We believe Human Presence is a great tool to integrate on its own or in conjunction with other standalone modules like Honeypot. Furthermore, they're joining other companies like Authorize.Net, Avalara, and PayPal as Drupal Commerce Technology Partners. Their integration includes support for protecting shopping cart and checkout forms, and we are looking for other ways they can help us combat payment fraud in addition to spam.

Learn more about Human Presence or reach the company's support engineer through their project page on

Ryan's picture
President / CEO
Posted May 15, 2018


Submitted by vensires (not verified) on

Good catch Ryan! Congratulations for catching the opportunity of trying to fill the gap Mollom created.

I wasn't a heavy user of Mollom but I can still find two things that are negative in Human Presence, though, as a replacement for Mollom.

The first one is that Mollom was given for free, whereas Human Presence is a payed alternative.
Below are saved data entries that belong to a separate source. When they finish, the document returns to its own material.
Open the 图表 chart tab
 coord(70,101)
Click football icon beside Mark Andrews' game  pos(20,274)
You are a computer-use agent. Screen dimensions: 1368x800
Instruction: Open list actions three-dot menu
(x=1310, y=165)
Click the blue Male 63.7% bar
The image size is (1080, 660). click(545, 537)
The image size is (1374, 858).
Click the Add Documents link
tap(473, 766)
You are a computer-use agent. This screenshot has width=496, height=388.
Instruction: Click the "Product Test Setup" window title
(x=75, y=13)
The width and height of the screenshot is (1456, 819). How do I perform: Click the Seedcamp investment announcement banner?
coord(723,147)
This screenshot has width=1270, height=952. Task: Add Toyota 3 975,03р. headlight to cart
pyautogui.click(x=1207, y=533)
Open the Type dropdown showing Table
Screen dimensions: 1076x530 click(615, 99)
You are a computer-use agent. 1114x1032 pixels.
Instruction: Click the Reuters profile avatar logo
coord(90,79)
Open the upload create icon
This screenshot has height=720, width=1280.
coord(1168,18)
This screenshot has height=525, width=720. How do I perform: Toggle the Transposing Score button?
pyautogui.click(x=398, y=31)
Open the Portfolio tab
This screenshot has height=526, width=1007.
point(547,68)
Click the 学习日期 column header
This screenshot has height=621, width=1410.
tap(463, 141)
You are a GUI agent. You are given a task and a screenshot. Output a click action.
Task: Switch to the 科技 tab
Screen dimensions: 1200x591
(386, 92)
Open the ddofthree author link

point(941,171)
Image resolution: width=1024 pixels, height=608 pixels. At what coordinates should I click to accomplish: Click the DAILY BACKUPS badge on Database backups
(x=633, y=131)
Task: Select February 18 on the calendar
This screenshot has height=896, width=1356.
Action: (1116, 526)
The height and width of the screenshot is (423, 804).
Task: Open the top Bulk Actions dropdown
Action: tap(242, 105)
I very well know that for something to stay properly supported, sometimes it has to be payed, but it still is a con if compared with Mollom which had a free version.

The second is that Human Presence isn't - in my opinion - so advertised in the Drupal community. If someone read the Drupal Planet posts of months ago, he would find Antibot as a suggested alternative or at least the most common Honeypot, Captcha, reCaptcha and others. What I really liked about Antibot was that After the page is loaded, Antibot, using JavaScript, waits for a mouse to move or an enter or tab key to be pressed before the action of the form is switched back to the path that it was originally set to be. This indicates that the person behind the controls is a human and not a robot. If we have this functionality locally, what would we gain by going to Human Presence?

Submitted by Ryan on

Sounds like it's doing similar things, though bots could still spoof it if they were written to trigger those behaviors. I think the primary advantage of a third party service here, whether it's Human Presence, reCAPTCHA, (Mollom), etc., is the use of a central database to compare IP addresses and behavioral patterns against known bad actors. It's basically an additional layer of protection that improves over time.

Submitted by JvE (not verified) on

I suppose that depending on the level of anonymization applied by Human Presence you will have to provide either an opt-in or an opt-out option to visitors from the EU.
Or at the very least notify visitors that their behaviour is being monitored by a third party so they can make an informed decision on whether to continue using the site or not.

Submitted by John (not verified) on

Absolutely @JvE! Human Presence does provide opt-out links for any consumer of the service (ie the end user visiting the website where HP may be used) in their terms of service. Additionally, though the behavior monitoring collects mainly anonymized timing and movement data, cookies will need to be created to establish user sessions to analyze, track and map the data to and as such it is also recommended that the site owner provide their end users with sufficient notification of cookie usage and the opt-outs available to them on their site.